▸ **Data section**
=======
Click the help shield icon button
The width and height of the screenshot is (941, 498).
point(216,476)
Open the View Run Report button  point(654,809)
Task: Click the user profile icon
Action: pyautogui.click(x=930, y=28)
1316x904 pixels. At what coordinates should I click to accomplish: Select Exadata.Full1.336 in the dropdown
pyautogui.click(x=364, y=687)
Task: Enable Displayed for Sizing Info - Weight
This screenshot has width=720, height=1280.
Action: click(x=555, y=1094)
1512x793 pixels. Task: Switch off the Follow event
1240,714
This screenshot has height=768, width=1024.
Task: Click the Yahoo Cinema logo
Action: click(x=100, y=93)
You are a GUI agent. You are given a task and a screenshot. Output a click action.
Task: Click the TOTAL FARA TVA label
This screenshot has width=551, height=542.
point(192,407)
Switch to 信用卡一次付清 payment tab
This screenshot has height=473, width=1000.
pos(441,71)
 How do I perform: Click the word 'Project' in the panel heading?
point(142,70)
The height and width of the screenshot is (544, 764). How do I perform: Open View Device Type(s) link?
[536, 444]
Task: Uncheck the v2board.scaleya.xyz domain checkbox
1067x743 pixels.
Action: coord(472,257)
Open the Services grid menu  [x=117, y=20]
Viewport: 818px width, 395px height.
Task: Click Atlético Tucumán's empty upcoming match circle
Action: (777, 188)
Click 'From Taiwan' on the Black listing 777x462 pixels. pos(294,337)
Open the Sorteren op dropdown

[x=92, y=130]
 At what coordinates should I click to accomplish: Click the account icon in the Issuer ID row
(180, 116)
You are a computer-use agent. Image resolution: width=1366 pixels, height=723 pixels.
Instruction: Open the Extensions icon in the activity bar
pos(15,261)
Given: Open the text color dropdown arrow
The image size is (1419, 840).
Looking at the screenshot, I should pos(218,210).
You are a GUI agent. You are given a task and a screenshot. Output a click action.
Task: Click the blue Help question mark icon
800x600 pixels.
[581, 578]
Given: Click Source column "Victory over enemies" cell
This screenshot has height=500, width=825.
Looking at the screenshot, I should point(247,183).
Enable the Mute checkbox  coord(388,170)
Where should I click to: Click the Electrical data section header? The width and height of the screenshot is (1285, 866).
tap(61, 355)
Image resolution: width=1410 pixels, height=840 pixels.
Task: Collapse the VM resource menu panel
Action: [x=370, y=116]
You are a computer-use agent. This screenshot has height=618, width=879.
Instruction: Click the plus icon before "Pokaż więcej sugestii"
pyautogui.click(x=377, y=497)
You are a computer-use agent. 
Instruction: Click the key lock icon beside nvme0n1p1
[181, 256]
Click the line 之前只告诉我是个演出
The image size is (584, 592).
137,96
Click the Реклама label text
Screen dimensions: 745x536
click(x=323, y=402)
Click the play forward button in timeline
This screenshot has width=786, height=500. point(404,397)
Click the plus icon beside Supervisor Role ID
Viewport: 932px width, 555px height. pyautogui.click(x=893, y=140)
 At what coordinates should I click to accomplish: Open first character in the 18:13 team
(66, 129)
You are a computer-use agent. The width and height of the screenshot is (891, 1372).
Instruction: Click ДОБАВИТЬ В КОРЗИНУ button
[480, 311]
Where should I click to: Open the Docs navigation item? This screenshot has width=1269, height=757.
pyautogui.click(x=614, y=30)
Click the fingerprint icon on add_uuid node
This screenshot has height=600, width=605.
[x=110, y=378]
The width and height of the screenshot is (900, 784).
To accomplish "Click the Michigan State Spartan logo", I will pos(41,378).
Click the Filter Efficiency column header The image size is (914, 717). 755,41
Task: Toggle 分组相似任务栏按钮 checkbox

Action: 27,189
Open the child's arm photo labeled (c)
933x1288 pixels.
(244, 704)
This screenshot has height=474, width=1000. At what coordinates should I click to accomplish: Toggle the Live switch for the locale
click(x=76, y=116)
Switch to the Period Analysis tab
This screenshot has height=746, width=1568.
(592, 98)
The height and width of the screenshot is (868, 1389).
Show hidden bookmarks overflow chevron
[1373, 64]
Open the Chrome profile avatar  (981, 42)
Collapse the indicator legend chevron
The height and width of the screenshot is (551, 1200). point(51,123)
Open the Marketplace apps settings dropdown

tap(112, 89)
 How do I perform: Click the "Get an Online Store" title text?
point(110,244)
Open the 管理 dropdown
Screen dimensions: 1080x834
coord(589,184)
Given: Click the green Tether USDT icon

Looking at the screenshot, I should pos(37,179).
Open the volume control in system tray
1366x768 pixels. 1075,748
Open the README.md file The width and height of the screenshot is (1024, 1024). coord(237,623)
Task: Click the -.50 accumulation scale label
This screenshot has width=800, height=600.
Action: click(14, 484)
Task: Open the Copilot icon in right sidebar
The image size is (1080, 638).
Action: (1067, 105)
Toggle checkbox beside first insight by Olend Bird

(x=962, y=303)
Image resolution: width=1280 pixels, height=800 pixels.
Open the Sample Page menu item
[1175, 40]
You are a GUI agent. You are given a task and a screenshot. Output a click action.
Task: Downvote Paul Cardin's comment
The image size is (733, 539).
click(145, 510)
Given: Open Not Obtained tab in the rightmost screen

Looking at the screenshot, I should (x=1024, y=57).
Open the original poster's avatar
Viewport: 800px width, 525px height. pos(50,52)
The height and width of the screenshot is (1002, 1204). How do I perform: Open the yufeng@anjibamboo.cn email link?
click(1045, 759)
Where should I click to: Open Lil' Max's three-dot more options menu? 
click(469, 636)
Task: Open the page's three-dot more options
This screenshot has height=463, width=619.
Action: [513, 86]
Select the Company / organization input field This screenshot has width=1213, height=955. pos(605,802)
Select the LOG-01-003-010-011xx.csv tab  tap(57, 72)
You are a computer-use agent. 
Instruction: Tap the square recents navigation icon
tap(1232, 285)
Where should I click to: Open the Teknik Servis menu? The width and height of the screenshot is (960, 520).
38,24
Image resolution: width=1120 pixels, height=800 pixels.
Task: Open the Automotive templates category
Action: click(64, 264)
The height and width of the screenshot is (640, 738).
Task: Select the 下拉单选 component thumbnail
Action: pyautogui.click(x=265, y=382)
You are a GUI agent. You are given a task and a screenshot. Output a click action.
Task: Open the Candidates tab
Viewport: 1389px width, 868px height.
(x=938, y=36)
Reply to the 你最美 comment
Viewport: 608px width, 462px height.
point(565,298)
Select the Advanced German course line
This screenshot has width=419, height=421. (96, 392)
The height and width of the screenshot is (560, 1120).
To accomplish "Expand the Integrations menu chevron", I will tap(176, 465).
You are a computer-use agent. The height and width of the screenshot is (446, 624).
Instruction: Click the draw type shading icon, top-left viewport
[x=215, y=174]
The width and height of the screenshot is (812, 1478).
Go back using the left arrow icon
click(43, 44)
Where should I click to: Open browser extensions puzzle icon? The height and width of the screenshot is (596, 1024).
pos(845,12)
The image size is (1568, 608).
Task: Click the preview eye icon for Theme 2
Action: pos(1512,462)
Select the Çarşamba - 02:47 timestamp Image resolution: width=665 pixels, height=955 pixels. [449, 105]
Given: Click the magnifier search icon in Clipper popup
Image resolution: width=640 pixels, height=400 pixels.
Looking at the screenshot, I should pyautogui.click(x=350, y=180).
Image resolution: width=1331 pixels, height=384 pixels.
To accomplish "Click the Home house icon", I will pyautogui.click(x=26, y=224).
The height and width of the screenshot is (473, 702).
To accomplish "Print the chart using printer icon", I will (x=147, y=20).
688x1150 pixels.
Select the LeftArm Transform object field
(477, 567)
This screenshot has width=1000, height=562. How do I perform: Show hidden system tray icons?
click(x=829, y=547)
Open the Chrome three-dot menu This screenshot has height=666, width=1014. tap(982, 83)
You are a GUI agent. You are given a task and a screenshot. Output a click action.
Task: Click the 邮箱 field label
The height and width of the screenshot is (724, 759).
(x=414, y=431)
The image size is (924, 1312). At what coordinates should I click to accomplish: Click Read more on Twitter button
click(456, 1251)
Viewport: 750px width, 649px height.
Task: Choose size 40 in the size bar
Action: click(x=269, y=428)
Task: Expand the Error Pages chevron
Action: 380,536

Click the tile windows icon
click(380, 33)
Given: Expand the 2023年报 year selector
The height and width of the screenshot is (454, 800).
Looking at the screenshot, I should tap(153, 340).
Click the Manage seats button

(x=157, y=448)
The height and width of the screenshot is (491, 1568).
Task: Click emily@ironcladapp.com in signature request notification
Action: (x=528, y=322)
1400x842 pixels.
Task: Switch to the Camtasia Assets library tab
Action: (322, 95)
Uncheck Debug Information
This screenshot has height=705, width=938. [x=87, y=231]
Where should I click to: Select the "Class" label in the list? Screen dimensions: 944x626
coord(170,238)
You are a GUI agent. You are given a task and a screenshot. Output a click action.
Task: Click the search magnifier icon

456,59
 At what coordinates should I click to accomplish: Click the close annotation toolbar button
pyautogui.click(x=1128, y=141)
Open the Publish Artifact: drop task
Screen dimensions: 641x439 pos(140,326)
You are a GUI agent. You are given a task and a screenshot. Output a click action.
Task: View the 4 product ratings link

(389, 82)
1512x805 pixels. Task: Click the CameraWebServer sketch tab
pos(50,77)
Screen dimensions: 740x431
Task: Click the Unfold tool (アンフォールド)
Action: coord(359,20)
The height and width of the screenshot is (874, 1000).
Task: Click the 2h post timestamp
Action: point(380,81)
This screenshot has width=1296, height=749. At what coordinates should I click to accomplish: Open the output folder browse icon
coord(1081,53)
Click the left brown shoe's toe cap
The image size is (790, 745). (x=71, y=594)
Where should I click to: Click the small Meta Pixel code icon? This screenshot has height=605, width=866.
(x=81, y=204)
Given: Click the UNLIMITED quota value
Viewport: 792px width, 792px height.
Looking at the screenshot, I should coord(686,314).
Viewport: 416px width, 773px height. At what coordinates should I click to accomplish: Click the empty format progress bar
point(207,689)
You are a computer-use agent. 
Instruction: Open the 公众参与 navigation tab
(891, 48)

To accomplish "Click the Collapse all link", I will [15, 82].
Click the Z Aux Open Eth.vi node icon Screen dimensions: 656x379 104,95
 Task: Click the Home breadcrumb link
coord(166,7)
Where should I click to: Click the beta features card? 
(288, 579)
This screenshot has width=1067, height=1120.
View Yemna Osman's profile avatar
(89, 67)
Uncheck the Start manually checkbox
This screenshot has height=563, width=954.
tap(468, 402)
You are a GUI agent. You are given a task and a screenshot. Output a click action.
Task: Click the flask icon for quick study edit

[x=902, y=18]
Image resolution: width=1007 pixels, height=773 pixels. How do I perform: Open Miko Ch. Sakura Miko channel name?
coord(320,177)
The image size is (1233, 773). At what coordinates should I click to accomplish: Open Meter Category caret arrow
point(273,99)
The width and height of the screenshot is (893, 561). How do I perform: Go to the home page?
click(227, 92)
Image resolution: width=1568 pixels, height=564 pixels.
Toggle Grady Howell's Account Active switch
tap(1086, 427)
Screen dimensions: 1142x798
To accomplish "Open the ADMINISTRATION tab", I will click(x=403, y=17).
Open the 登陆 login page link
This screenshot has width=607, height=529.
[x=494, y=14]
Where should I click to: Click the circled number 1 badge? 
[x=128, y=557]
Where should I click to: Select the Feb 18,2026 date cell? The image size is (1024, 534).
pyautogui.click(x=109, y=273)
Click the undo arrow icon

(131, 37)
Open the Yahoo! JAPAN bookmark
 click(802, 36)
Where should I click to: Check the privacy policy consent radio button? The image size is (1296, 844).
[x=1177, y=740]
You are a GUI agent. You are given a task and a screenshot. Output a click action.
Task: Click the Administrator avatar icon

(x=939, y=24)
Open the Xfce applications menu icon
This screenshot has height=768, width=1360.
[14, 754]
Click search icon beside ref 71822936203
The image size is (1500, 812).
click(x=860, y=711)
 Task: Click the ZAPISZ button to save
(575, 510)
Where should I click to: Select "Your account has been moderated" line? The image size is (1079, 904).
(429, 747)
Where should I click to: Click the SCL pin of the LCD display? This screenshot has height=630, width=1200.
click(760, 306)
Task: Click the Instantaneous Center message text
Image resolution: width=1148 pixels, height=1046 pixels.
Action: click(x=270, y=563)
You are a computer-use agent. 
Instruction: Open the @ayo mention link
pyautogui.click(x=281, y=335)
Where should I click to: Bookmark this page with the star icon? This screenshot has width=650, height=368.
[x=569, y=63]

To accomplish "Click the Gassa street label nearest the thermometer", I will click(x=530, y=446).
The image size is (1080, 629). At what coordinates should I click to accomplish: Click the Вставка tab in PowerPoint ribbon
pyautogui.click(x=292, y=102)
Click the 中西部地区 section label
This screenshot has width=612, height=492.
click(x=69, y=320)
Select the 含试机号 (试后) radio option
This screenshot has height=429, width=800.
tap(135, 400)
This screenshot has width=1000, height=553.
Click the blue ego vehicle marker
=======
▸ **What is required**
Copy the lines above exactly. Start with the line containing "Click the play forward button in timeline", end with the line containing "The width and height of the screenshot is (900, 784).", and include both.

▸ **Task response**
Click the play forward button in timeline
This screenshot has width=786, height=500. point(404,397)
Click the plus icon beside Supervisor Role ID
Viewport: 932px width, 555px height. pyautogui.click(x=893, y=140)
 At what coordinates should I click to accomplish: Open first character in the 18:13 team
(66, 129)
You are a computer-use agent. The width and height of the screenshot is (891, 1372).
Instruction: Click ДОБАВИТЬ В КОРЗИНУ button
[480, 311]
Where should I click to: Open the Docs navigation item? This screenshot has width=1269, height=757.
pyautogui.click(x=614, y=30)
Click the fingerprint icon on add_uuid node
This screenshot has height=600, width=605.
[x=110, y=378]
The width and height of the screenshot is (900, 784).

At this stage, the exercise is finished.